━━ SELECTION ━━

Rachel: We have a volunteer manager who makes sure that all of our volunteer needs are filled and that on the day of that they’re there. And you know, what I definitely recommend for anyone interested in this kind of thing is, is these two big areas, having an operations plan and having a volunteer plan and most importantly for the operations is having a backup plan. Every decision you make should have a backup, at least one if not two. And so it just, everything goes smoother. And usually the first question that I always asked myself when we make a decision or we decided to do something new or whatever is what’s the worst that could happen? If this goes wrong? If this goes badly, what’s the worst that can happen? And so, and if the worst that can happen is not that big a deal, then great. You know, like.

Rachel: And so these are things that you just think about because things will go wrong or you know, somebody both. I think both years we’ve had at least one speaker dropout at the last minute. And so this year our first speaker and we have two rooms, the one of the speakers in one room on the first block of the day, her computer wouldn’t start. And so the first block we pretty much just had one speaker, which was fine. We just encouraged everyone to go to the other room and that was fine. And then at the same time we had another speaker had to dropout because she was sick and so, but, but we had like three or four hours between. So you know, we went to the first speaker, Hey, what are the chances of you getting your computer fixed? You could try again this afternoon. And she was able to.

━━━

* **TO BE DONE**:
(1) Retype the event-planning interview excerpt word for word, beginning at the words "Rachel: And so" and stopping after "was able to.".
(2) Extend the event-planning interview excerpt, picking up right after its final sentence.

━━ DATA PROVIDED ━━

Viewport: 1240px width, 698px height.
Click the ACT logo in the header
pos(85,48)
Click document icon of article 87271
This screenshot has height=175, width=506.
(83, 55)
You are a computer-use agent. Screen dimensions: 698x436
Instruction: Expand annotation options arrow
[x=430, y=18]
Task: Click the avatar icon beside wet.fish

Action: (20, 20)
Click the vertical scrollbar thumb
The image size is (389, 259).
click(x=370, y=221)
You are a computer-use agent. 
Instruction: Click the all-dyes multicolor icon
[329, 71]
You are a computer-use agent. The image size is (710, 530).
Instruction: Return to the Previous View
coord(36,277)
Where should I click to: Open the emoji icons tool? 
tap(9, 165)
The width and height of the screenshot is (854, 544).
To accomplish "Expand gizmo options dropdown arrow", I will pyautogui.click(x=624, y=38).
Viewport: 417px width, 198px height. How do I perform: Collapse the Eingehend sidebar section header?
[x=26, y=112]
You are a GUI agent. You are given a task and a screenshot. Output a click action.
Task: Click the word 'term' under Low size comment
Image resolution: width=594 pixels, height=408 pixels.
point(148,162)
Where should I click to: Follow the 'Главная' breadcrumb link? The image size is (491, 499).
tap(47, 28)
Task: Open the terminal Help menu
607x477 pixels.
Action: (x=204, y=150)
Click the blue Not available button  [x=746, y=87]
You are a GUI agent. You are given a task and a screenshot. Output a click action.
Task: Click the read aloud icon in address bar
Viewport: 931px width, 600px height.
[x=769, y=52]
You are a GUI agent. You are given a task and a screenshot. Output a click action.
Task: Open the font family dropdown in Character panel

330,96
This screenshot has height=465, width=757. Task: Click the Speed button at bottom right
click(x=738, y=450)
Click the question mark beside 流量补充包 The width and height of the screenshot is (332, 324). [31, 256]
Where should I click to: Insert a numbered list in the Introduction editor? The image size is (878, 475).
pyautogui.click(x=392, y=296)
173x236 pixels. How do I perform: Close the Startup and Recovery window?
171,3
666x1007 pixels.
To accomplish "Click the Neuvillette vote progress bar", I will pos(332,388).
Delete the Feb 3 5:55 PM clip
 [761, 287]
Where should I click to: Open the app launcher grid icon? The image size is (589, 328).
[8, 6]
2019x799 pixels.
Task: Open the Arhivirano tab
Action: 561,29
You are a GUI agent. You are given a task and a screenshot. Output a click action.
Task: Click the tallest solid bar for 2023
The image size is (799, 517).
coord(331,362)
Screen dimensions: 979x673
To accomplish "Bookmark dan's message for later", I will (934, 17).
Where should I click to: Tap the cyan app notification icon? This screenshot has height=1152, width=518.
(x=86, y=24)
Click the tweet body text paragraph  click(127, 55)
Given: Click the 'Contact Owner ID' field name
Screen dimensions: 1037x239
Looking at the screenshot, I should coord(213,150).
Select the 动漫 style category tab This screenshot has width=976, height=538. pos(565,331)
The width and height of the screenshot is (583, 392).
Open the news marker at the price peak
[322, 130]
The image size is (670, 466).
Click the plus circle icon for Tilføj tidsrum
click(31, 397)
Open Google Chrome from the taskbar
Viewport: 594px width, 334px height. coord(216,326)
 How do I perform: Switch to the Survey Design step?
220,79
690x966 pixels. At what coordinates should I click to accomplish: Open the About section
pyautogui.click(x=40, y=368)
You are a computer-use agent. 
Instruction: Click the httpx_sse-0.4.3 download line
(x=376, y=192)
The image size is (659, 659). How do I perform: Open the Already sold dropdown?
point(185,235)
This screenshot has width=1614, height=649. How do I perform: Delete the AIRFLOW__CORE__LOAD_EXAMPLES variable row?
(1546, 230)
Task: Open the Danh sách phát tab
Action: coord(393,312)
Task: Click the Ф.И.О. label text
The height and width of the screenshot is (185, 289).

━━━

* **EXPECTED RESULTS**:
(1)
Rachel: And so these are things that you just think about because things will go wrong or you know, somebody both. I think both years we’ve had at least one speaker dropout at the last minute. And so this year our first speaker and we have two rooms, the one of the speakers in one room on the first block of the day, her computer wouldn’t start. And so the first block we pretty much just had one speaker, which was fine. We just encouraged everyone to go to the other room and that was fine. And then at the same time we had another speaker had to dropout because she was sick and so, but, but we had like three or four hours between. So you know, we went to the first speaker, Hey, what are the chances of you getting your computer fixed? You could try again this afternoon. And she was able to.

(2)
Rachel: And it all worked out great. So you know that. So that’s what we’re doing in the background. We’re like messaging, we’re going back and forth. But you know, it was always a really fun event. It’s really great to just have a chance for the community to come together and talk and the Crowdcast has a chat feature and this really cute fun little Q&A feature and you can up vote and down vote stuff so speakers can just go down the list and so we’re actually going to try to implement a of that feature for our in person this year because we do, we try to live stream, we’re still finalizing all those details so we don’t announce it until it’s all confirmed, but we do try to live stream the in-person for free, and so we’re going to implement like a q and a feature on the site, so for in person and online people to ask questions for the speaker like while they’re talking and so then the speaker can just go back later and answered them and then they’re evergreen on the site too. People can come along later on our session pages and find them and read the Qa and so we’re really excited. We’re working on that right now. So that’s, that’s, that’s a fun new feature we’re going to add in this year.

Joe: That’s fantastic too because I mean for people who can’t make it out, you lose that interactivity. Right. But you know, adding that sort of thing and being able to connect with speakers even online is. That’s very cool. I’ll, I’ll be excited to see that if and when it rolls out.

Rachel: Yeah, well yeah, we, that’s, that’s been a comment we’ve gotten before from people online because we do have a slack channel for them. We encourage them to stay in there and like ask questions and be around to discuss. But you know, it’s, I know it’s not, it’s not really super fulfilling for them because it’s not super active from imperson people because they’re busy being in person and going out and about and so their questions could get overlooked and so we, I think this will, this is obviously a much better option and so that’ll be cool.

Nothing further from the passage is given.